Scientific Reports (Feb 2023)
Biological mechanism of cell oxidative stress and death during short-term exposure to nano CuO
Abstract
Abstract It is well known that copper oxide nanoparticles (CuO NPs) are heavily toxic on in vitro systems. In human alveolar epithelial cells, the mechanism of toxicity is mostly related to oxidative insults, coming from intracellularly dissolved copper ions, finally leading to apoptotic or autophagic cell death. Our hypothesis is based on possible early oxidative events coming from specific NP surface reactivity able to undermine the cell integrity and to drive cell to death, independently from Lysosomal-Enhanced Trojan Horse mechanism. Two types of CuO NPs, with different oxidative potential, were selected and tested on A549 cells for 1 h and 3 h at 10, 25, 50 and 100 µg/ml. Cells were then analyzed for viability and oxidative change of the proteome. Oxidative by-products were localized by immunocytochemistry and cell-NP interactions characterized by confocal and electron microscopy techniques. The results show that CuO NPs induced oxidative changes soon after 1 h exposure as revealed by the increase in protein carbonylation and reduced-protein-thiol oxidation. In parallel, cell viability significantly decreased, as shown by MTT assay.

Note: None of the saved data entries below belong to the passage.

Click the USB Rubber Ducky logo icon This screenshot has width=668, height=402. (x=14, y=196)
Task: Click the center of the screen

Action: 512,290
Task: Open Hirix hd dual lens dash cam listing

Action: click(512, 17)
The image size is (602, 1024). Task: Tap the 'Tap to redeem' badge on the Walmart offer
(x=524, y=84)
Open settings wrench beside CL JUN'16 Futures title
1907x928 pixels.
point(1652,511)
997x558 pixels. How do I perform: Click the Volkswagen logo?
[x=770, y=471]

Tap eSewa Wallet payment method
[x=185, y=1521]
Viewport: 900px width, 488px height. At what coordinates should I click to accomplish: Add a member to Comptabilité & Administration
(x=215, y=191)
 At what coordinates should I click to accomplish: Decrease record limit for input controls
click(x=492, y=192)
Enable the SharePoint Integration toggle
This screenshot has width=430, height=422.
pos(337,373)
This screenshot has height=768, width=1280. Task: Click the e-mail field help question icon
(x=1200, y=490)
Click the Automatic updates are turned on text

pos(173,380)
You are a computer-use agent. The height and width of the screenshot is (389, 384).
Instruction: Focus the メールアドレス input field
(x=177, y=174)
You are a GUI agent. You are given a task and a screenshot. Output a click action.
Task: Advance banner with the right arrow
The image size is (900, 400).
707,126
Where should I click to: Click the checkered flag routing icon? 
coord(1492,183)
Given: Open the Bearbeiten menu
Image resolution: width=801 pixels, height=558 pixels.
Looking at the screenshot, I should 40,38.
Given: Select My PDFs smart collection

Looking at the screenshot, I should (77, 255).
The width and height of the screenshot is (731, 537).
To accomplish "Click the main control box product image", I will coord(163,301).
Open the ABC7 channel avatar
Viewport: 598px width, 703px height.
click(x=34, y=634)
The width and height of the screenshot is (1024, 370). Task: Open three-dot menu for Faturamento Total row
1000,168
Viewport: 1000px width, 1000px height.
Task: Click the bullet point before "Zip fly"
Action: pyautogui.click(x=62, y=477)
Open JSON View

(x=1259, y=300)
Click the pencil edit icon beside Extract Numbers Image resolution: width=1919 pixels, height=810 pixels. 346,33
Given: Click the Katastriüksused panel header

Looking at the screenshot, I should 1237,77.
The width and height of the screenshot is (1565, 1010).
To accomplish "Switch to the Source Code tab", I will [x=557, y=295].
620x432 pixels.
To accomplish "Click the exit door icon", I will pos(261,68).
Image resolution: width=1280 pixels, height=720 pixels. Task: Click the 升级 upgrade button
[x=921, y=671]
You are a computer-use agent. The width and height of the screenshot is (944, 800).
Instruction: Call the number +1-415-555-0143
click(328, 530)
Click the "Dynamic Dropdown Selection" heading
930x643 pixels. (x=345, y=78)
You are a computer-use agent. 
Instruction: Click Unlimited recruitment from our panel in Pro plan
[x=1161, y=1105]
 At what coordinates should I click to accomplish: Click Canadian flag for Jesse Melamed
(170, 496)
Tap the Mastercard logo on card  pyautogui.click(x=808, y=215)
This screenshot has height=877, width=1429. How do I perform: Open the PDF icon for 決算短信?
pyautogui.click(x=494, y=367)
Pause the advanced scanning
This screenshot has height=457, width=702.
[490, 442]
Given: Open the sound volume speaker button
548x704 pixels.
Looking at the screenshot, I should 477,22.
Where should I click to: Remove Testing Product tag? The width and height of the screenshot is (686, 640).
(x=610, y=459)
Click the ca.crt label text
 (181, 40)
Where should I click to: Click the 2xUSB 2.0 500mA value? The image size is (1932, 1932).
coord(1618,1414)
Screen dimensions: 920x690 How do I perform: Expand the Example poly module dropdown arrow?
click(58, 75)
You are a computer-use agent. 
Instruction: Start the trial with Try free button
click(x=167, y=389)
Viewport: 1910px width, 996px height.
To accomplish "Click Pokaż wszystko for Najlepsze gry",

Such effects were higher for CuO NPs with more crystalline defects and with higher ROS production than for fully crystalline NPs. At these exposure times, although NPs efficiently interacted with cell surface and were taken up by small endocytic vesicles, no ion dissolution was visible inside the lysosomal compartment and no effects were produced by extracellularly dissolved copper ions. In conclusion, a specific NP surface-dependent oxidative cell injury was demonstrated. More detailed studies are required to understand which targets precociously react with CuO NPs, but these results introduce new paradigms for the toxicity of the metal-based NPs, beyond the Lysosomal-Enhanced Trojan horse-related mechanism, and open-up new opportunities to investigate the interactions and effects at the bio-interface for designing safer as well as more effective CuO-based biocides.